- Exercise A -
In the text on the CLC and the HNS Convention, who presented the first view in more detail in the attached Memorandum?

--- begin Text block ---

2. Challenge of Claimants’ claims (in particular by other claimants who had not participated to the proceedings of the merits between a particular Claimant and the person liable).

(a) On the basis of one view once the CLC and the HNS Convention have specific provisions for the jurisdiction of the Courts and special provisions on the recognition of judgments, it is not correct/ allowed to reopen (in the context of limitation proceedings) issues on the merits of claims determined by Courts having jurisdiction.

(b) Mr. Mans Jacobsson was kind to present this view in more detail in the Memorandum attached.

(c) The opposite view was supporting that the other Claimants, who did not have the chance to participate to the proceedings between the Claimant and the person liable cannot be deprived of their right to have a judicial recourse against the Claim of another Claimant, which affects their own rights, i.e. the quantum of their Claims. This view was relying on the relative nature of res judicata (as between the parties) and interpreted Article IX of CLC and Article 38(2) of HNS as referring to recognition within the limits of res judicata. This view drew additional arguments from Article X of CLC and 40 of HNS which provide that a judgment is not recognized in other state parties, if obtained by fraud or without reasonable notice. The argument was that once even these conventions provide for certain -limited- grounds for the non recognition of the judgment, it is necessary to provide in the context of limitation proceedings a procedure for raising the objections on these grounds.

E.The scope of the Guidelines

1. The above issues relate to interpretation of the CLC and the HNS Convention and raised an additional issue as to the scope of the Guidelines.

--- end Text block ---

- Exercise B -
Reproduce all of the records below line for line, omitting the pictures.

--- begin The data ---

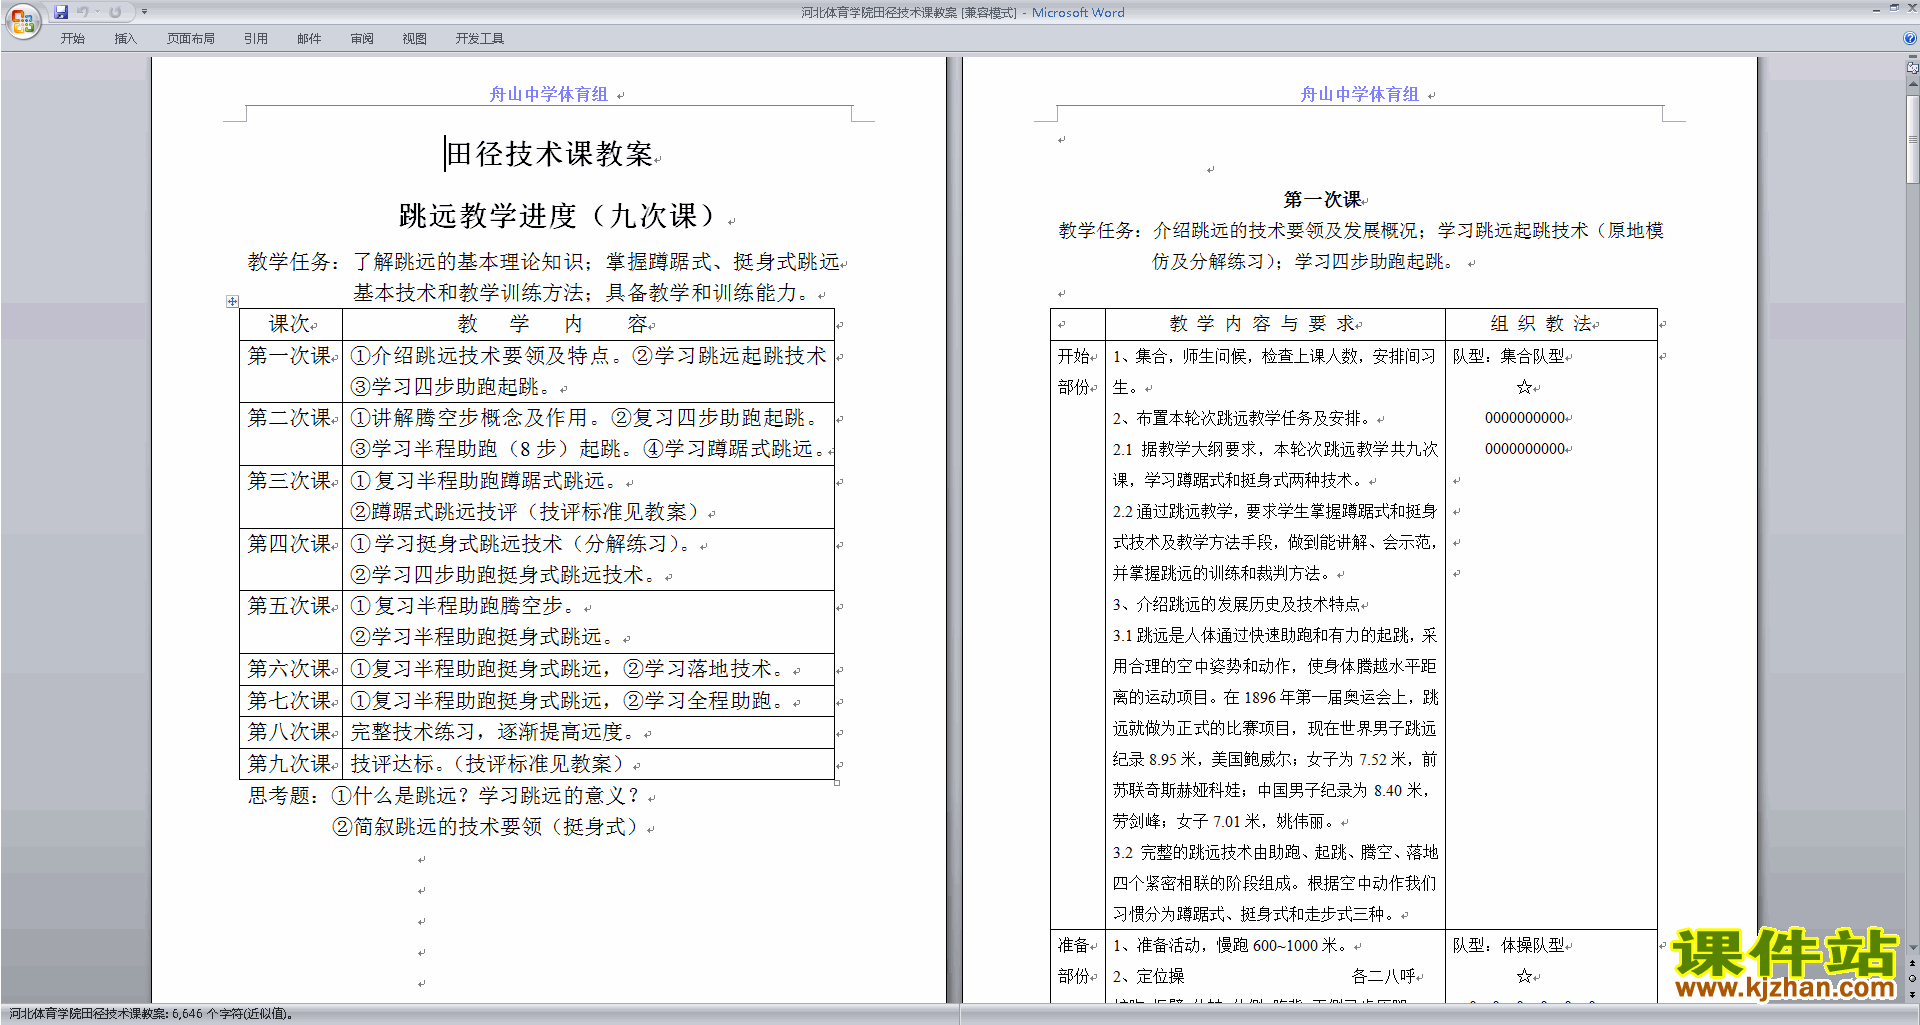Click the Undo arrow icon
Screen dimensions: 1920x1025
coord(83,12)
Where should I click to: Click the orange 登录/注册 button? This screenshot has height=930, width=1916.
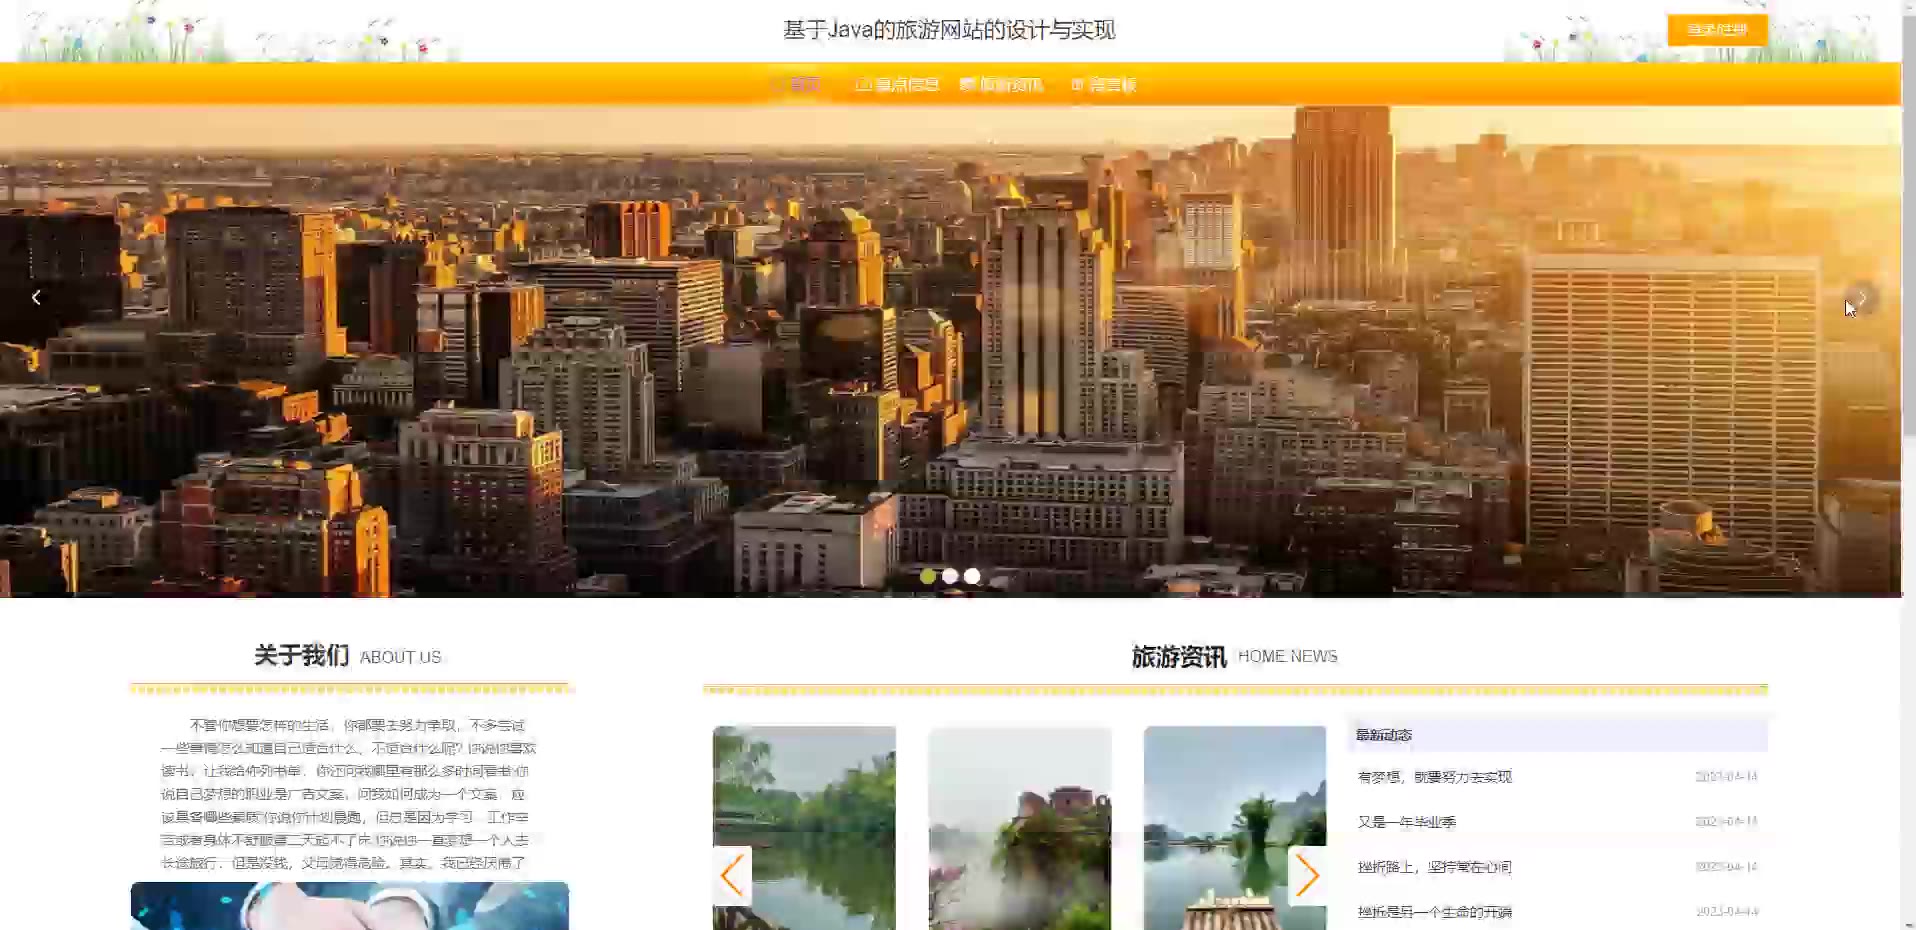1717,30
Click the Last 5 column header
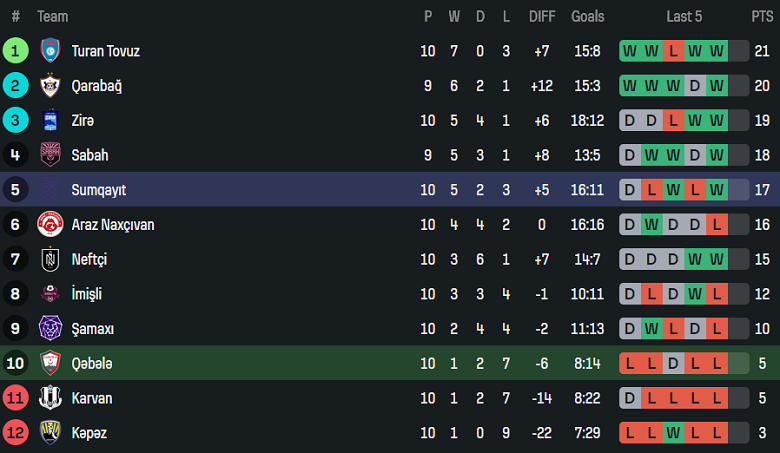The height and width of the screenshot is (453, 780). (684, 17)
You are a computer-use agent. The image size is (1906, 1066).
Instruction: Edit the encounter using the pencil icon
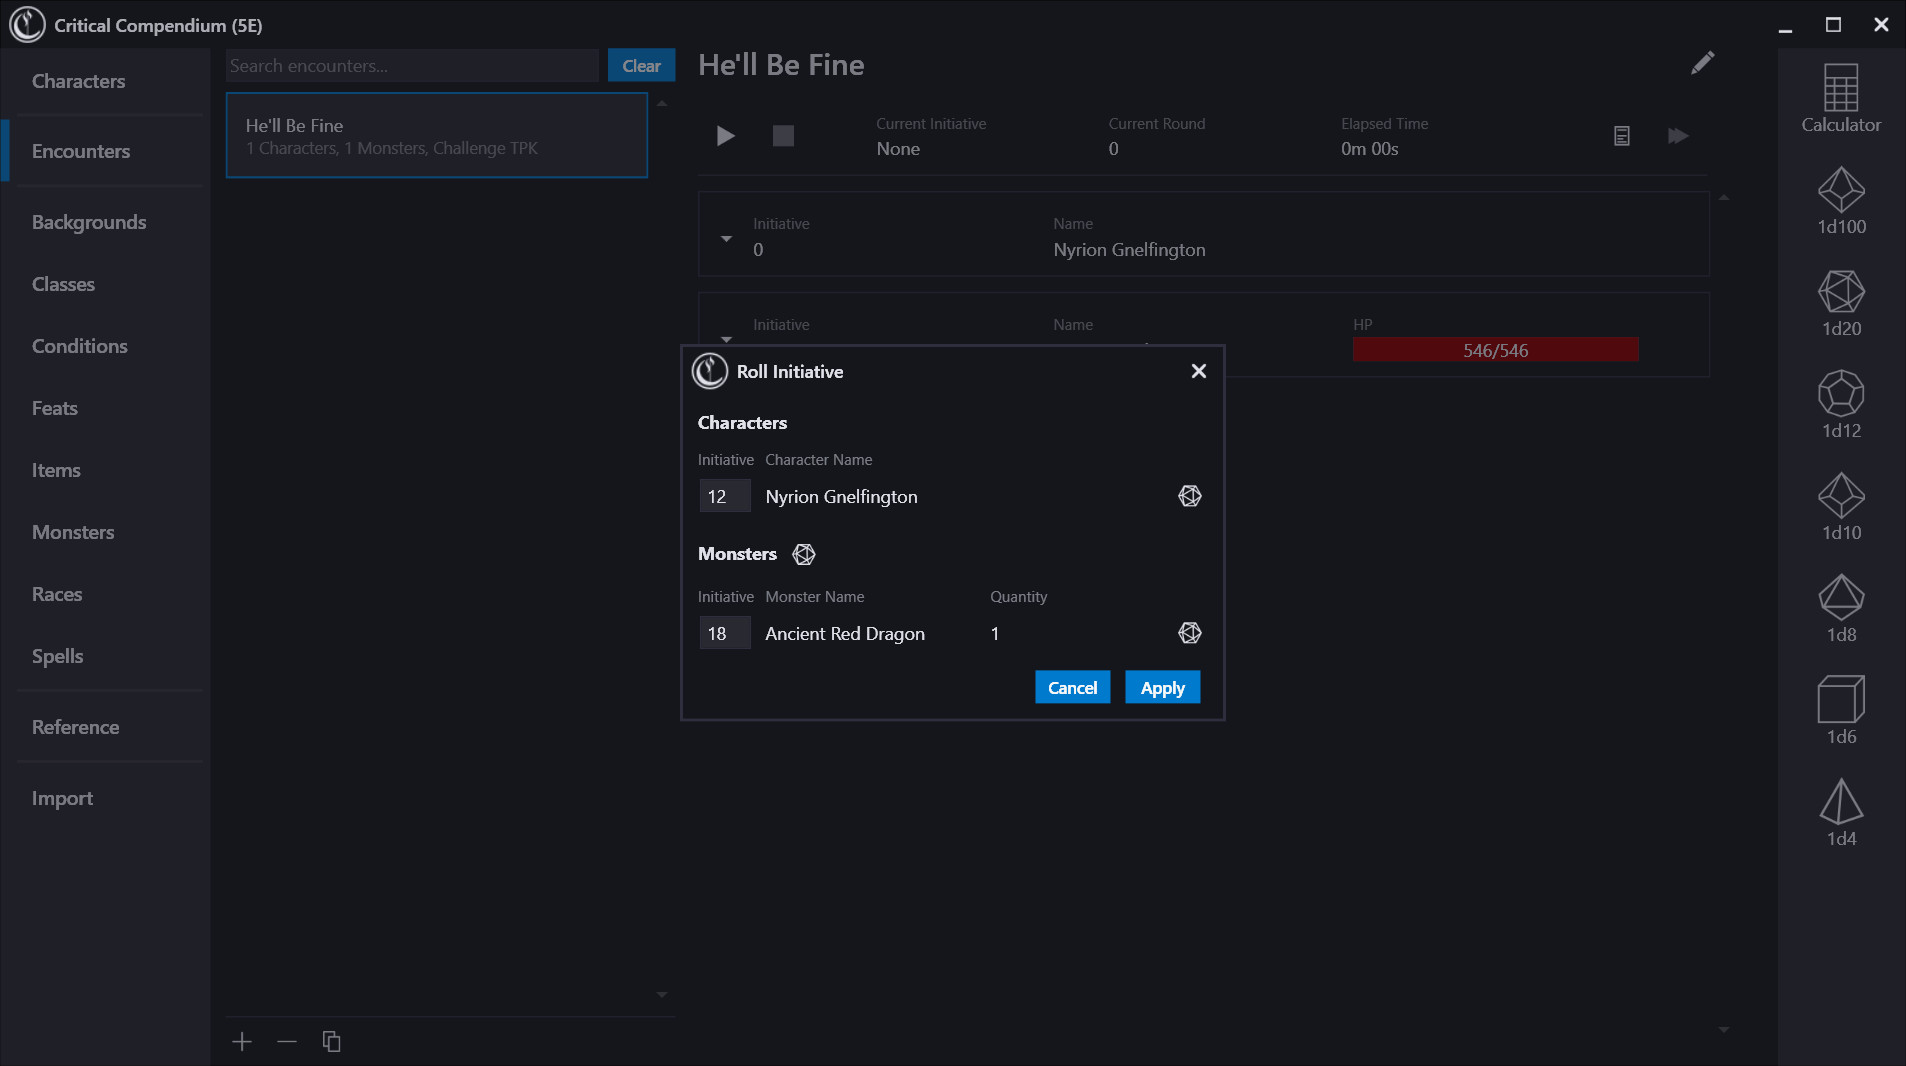[1703, 63]
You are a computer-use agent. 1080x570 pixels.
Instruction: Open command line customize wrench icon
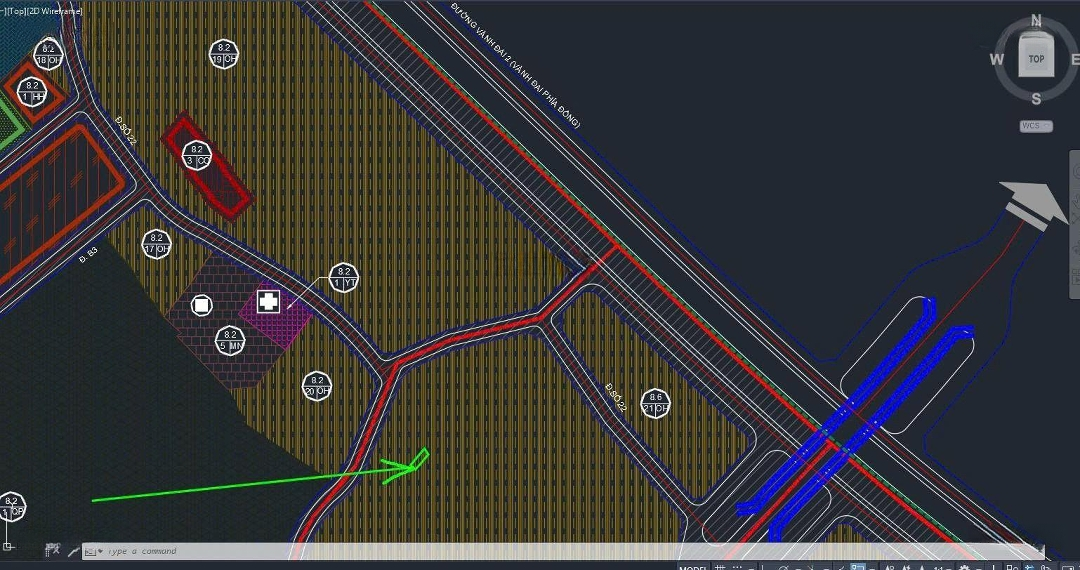point(73,551)
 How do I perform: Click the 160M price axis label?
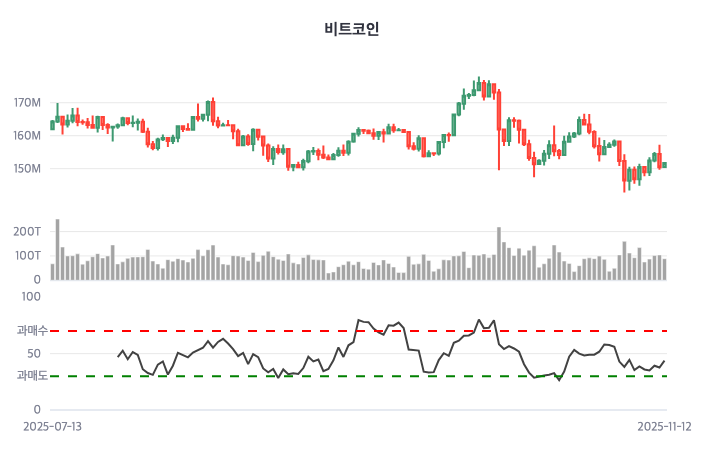(x=27, y=136)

--- end The data ---

- Full output A -
Mr. Mans Jacobsson presented that view in more detail in the attached Memorandum.

- Full output B -
Click the Undo arrow icon
Screen dimensions: 1920x1025
coord(83,12)
Where should I click to: Click the orange 登录/注册 button? This screenshot has height=930, width=1916.
1717,30
Click the Last 5 column header
The height and width of the screenshot is (453, 780). (684, 17)
You are a computer-use agent. The image size is (1906, 1066).
Instruction: Edit the encounter using the pencil icon
[1703, 63]
You are a computer-use agent. 1080x570 pixels.
Instruction: Open command line customize wrench icon
point(73,551)
 How do I perform: Click the 160M price axis label?
(x=27, y=136)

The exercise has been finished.